The exercise: Copy the lines of the records below word for word, starting with the line that contains "Choose PATCH from the method list" and stopping after the line that contains "Looking at the screenshot, I should click(841, 77).".

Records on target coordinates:

..........

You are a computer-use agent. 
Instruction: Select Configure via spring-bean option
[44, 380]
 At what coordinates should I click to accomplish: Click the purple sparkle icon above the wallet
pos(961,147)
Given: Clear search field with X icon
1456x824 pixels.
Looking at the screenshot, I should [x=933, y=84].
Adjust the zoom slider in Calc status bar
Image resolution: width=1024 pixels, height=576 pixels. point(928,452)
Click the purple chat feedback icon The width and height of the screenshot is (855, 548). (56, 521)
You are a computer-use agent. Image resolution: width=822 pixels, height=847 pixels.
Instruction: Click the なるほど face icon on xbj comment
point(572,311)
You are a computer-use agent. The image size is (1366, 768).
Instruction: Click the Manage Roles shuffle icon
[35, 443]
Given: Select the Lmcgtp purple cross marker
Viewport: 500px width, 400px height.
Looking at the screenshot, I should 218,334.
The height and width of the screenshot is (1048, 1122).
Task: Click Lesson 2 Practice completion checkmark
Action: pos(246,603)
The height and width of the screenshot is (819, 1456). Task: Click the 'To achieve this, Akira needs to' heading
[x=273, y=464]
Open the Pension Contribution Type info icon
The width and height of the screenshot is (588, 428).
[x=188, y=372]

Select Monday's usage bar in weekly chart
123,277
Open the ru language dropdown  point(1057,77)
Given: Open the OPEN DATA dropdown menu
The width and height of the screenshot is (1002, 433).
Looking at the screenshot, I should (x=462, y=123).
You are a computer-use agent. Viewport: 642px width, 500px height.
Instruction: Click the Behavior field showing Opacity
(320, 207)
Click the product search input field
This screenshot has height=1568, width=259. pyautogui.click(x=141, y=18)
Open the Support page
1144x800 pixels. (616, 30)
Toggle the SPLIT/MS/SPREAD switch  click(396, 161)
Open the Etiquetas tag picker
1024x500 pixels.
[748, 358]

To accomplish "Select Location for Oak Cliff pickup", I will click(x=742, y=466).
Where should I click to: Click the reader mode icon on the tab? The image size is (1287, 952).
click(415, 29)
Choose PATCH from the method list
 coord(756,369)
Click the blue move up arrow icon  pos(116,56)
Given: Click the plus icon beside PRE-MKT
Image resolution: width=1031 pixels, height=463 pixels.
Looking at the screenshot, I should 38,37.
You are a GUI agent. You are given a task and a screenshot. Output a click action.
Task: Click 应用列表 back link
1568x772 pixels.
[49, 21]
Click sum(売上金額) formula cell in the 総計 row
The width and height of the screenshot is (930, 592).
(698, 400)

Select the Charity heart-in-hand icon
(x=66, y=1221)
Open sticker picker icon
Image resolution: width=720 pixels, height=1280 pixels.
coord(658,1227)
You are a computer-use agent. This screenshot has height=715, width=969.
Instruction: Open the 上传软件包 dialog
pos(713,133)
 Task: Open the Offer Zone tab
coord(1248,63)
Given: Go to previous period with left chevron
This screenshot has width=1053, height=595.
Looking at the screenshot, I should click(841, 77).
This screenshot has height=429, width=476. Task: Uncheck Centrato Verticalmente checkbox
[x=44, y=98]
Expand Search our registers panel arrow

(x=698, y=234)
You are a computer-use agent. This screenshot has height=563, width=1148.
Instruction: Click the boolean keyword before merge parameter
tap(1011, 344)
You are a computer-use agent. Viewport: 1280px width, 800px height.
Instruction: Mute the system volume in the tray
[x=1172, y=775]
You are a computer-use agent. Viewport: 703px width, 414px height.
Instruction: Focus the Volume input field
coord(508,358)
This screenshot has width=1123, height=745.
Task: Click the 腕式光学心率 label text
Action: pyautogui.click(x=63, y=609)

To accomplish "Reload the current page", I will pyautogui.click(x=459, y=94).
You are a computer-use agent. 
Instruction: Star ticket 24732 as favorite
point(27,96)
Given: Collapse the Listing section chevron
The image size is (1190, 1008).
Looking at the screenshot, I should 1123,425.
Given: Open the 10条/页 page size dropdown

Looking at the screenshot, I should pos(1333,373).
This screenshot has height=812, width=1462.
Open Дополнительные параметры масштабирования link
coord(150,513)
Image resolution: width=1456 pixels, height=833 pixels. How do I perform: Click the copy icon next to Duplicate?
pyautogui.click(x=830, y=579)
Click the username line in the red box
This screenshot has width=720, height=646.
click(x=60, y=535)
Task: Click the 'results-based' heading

..........

Task solution:
Choose PATCH from the method list
 coord(756,369)
Click the blue move up arrow icon  pos(116,56)
Given: Click the plus icon beside PRE-MKT
Image resolution: width=1031 pixels, height=463 pixels.
Looking at the screenshot, I should 38,37.
You are a GUI agent. You are given a task and a screenshot. Output a click action.
Task: Click 应用列表 back link
1568x772 pixels.
[49, 21]
Click sum(売上金額) formula cell in the 総計 row
The width and height of the screenshot is (930, 592).
(698, 400)

Select the Charity heart-in-hand icon
(x=66, y=1221)
Open sticker picker icon
Image resolution: width=720 pixels, height=1280 pixels.
coord(658,1227)
You are a computer-use agent. This screenshot has height=715, width=969.
Instruction: Open the 上传软件包 dialog
pos(713,133)
 Task: Open the Offer Zone tab
coord(1248,63)
Given: Go to previous period with left chevron
This screenshot has width=1053, height=595.
Looking at the screenshot, I should click(841, 77).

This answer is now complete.